Each cell is quantized to one of 256 learned cell states and each neighborhood to one of 32 spatial niches, coupled by cross-attention so identity is always read in tissue context. The same discrete vocabulary transfers, unchanged, from one cohort and platform to the next.

256 cell-state codes 32 niche codes cross-attention coupled
Recovered, not supervised

An interpretable vocabulary of cell states.

Correlating the learned code embeddings blocks them into coherent lineages with no labels supplied, epithelium, stroma, endothelium, and the immune compartment separate on their own. Each code carries a stable expression signature you can read, name, and compare across tissues.

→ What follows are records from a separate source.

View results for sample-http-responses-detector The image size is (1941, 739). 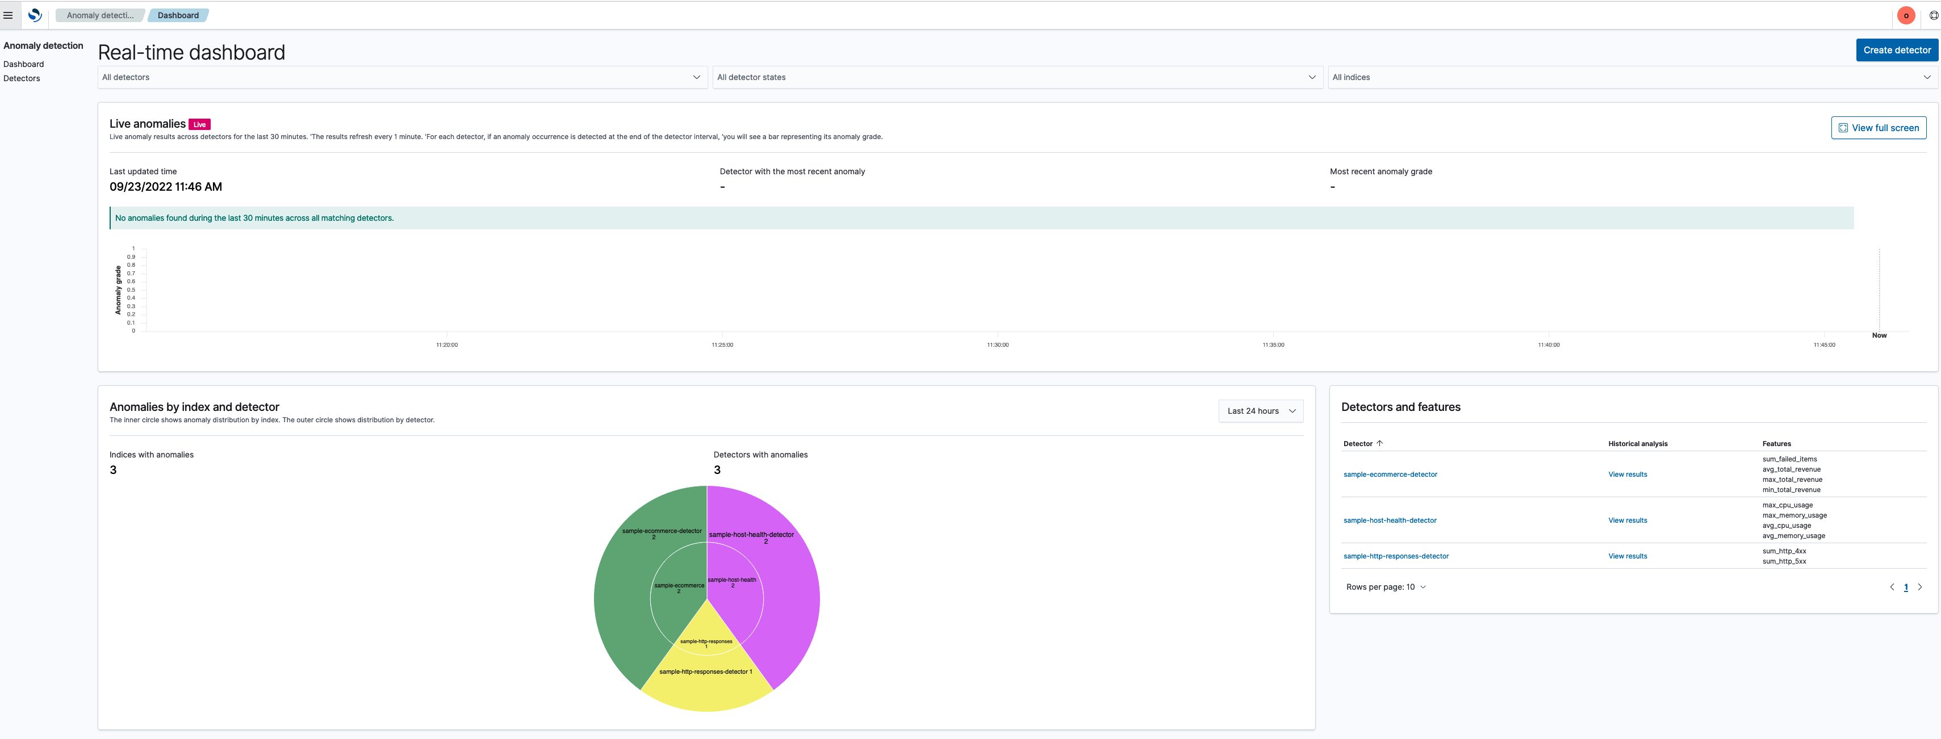[1628, 556]
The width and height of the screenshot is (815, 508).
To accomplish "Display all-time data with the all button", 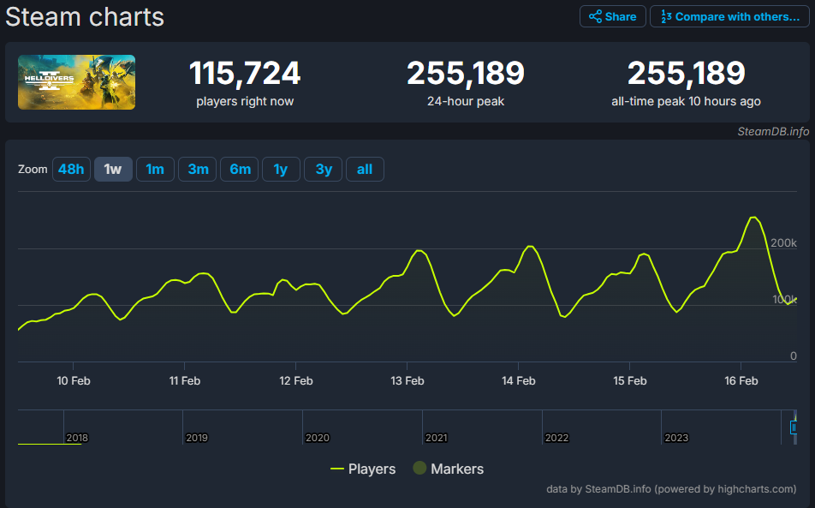I will click(x=365, y=170).
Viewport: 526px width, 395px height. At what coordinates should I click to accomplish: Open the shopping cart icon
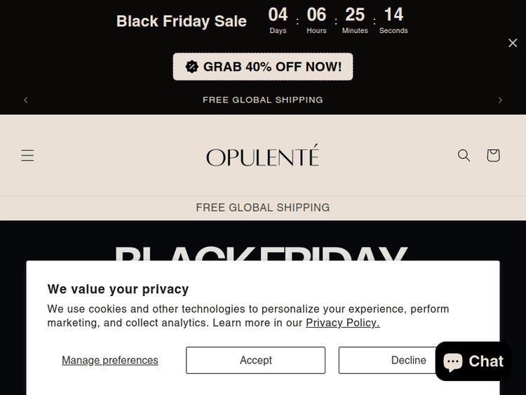point(493,155)
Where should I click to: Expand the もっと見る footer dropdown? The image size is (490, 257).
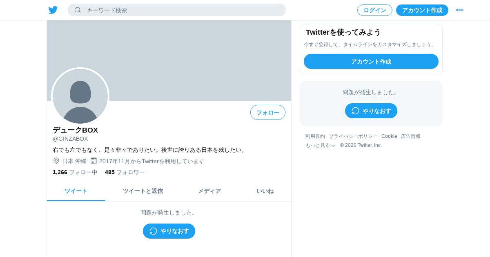[x=320, y=145]
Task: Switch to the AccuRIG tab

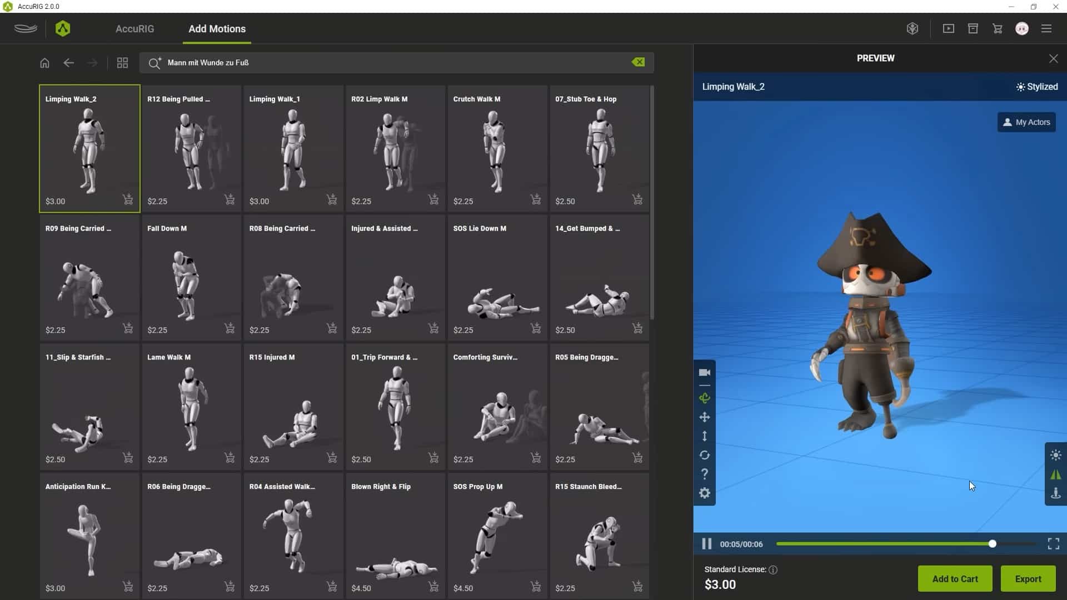Action: pos(134,28)
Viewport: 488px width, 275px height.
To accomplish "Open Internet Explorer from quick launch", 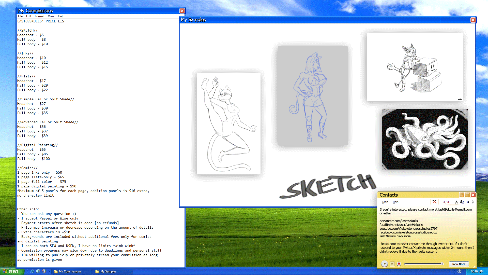I will click(32, 271).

Hierarchically clustered correlation of the 256 cell-state codes, colored by dominant cell type

Explore the atlases mapped in the nicheverse

Read across 381 independent samples from 102 datasets and every accessible platform, Xenium, CosMx, MERFISH, seqFISH, RIBOmap, EEL-FISH. Every cell is painted by the lineage of the cell-state code the model assigns it.

Browse all samples

NICHEVERSE

Neighborhood-Inferred Cell type HiErarchical annotation + VEctor-quantized Representations of Spatial Ecotypes

The released NICHEVERSE checkpoint, frozen and never retrained, learns paired discrete codebooks of recurrent cell states and multicellular spatial niches from imaging-based spatial transcriptomics, and reads any cohort reproducibly.

Hierarchical codebooks

Paired cell-state and spatial-niche codebooks coupled by cross-attention, so cell identity is read in tissue context.

Swappable components

Encoder registry: mlp_deep (default), mlp, mlp_plr, residual_mlp, transformer, cnn, fast_cnn, deep_cnn, gnn, diffusion, dit, set_transformer, perceiver_io, soft_moe, ft_transformer. Quantizer registry: vq (default), rvq, grvq, pq, qinco, rot, soft, bsq, lfq, fsq, residual_fsq.

Spatial-aware

Per-sample graphs (knn, knn_radius, radius, delaunay, alpha_complex, gabriel, rng), inverse-distance aggregation, and opt-in spatial-coherence losses.

Reproducible

Byte-exact reproduction of the published renal cell carcinoma and brain-metastasis model, guarded by a regression test.

PyTorch-native

A Trainer, checkpoints, mixed precision, warmup-cosine scheduling, and MAE pretraining.

Install

pip install nicheverse       # or: conda install -c conda-forge nicheverse

Quickstart

import nicheverse as nv

adata = nv.read_xenium_cohort(["./run_A", "./run_B"])
mc = nv.ModelConfig(input_dim=adata.n_vars, gene_names=tuple(adata.var_names))
model, adata = nv.Trainer(nv.TrainConfig(num_epochs=300)).fit(adata, "./ckpt", model_config=mc)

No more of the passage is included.